(DIRECTIVE): Continue the walkthrough on finding the minimum common element among all subarrays of each size, starting right after its last step. The data further down is not part of it.

(EXERCISE TEXT):

Input: A[ ] = {1, 2, 3}
Output: [-1, 2, 1]
Explanation: All subarrays of size 1 {{1}, {2}, {3}} there is no common value 
For subarrays of size 2 {{1, 2}, {2, 3}} the minimum common element is 2 
For subarrays of size 3 {{1, 2, 3}} the minimum common element is 1 Hence, ans=[-1, 2, 1]

Input: A[ ] = {1, 2, 1, 3, 1}
Output: [-1, 1, 1, 1, 1]

 

Naive Approach: The basic idea to solve the problem is to find all the subarrays for all the sizes in the range [1, N]. Now for all subarrays of the same size find the minimum common element in those subarrays. Follow the steps mentioned below to solve the problem:

  • Iterate a loop from i = 1 to N:
    • Create every possible subarray of size i.
    • Count the frequency of each element in all the subarrays.

(INPUT DATA):
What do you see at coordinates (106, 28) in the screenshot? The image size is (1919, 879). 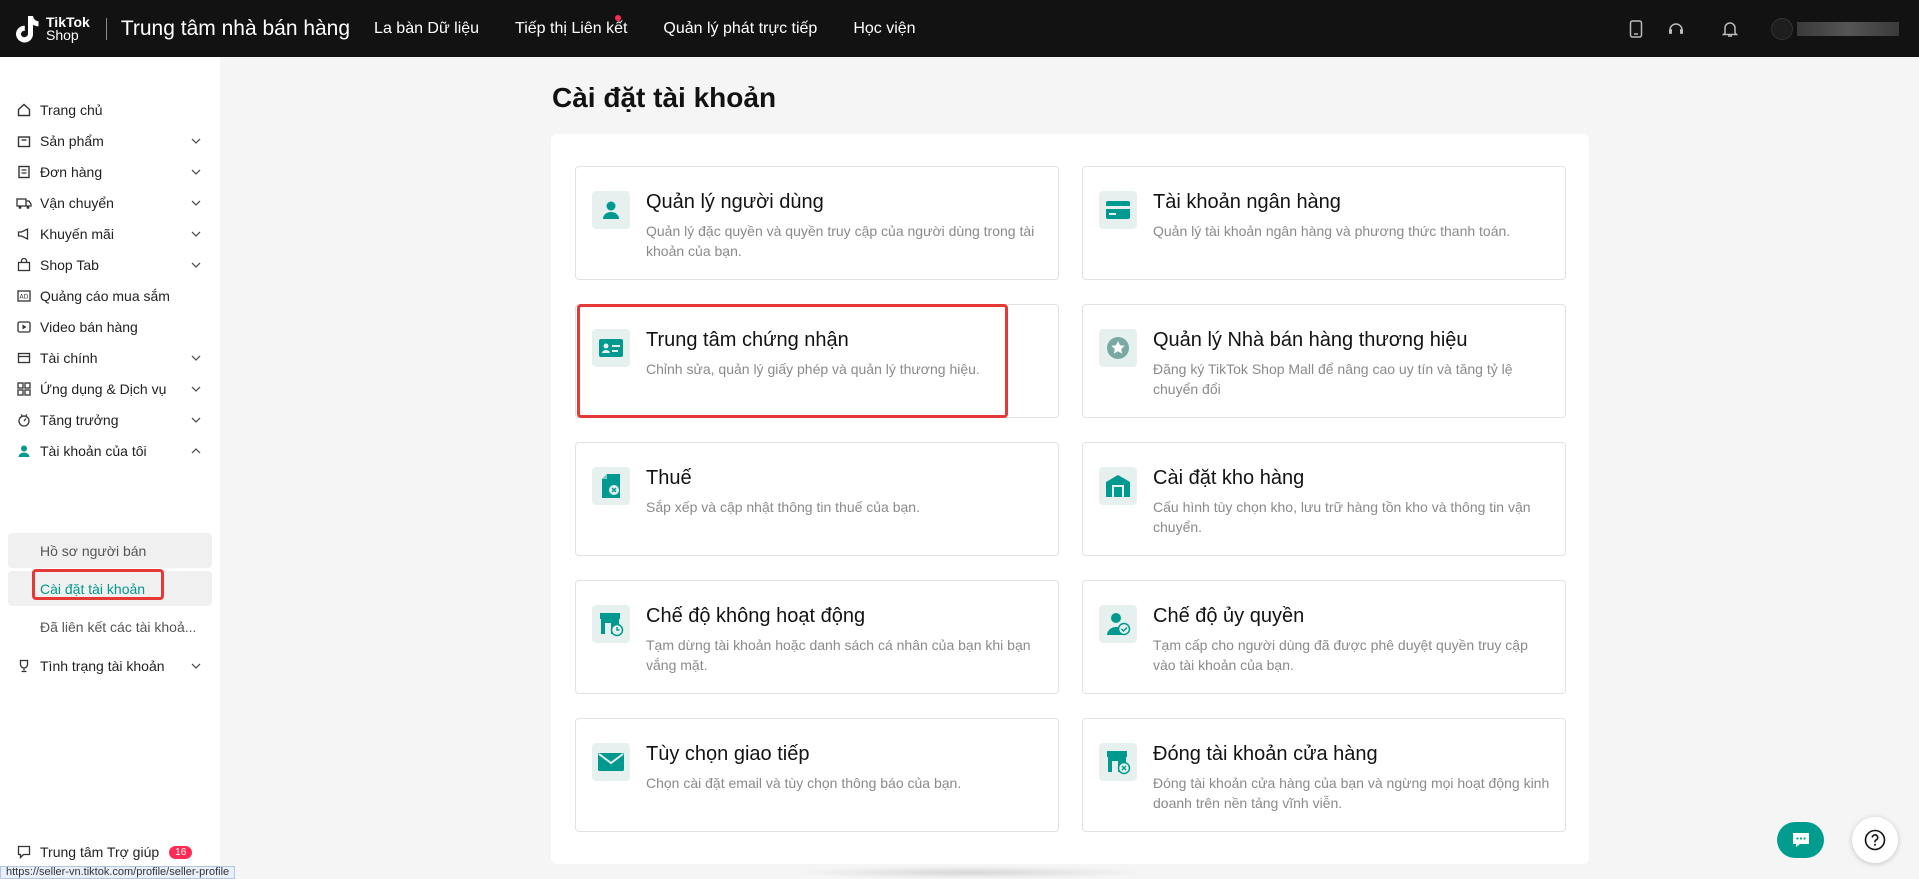 I see `logo-divider` at bounding box center [106, 28].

(ANSWER BOX):
    • Check if the occurrence of any element is equal to the total number of subarrays of that size
    • Store the first element satisfying  the above conditions
  • Return the resultant array of the minimum common elements.

Below is the implementation of the above approach.

C++




// C++ code for the above approach
 
#include <bits/stdc++.h>
using namespace std;
 
// Function to calculate
// the minimum element array
// from size 1 to N
vector<int> Calculate_Min_array(vector<int>& A,
                                int N)
{
    // Minimum element array(ans)
    // Count array for every subsegment(cnt)
    // Total occurrence array in all
    // subsegment of a given size(res)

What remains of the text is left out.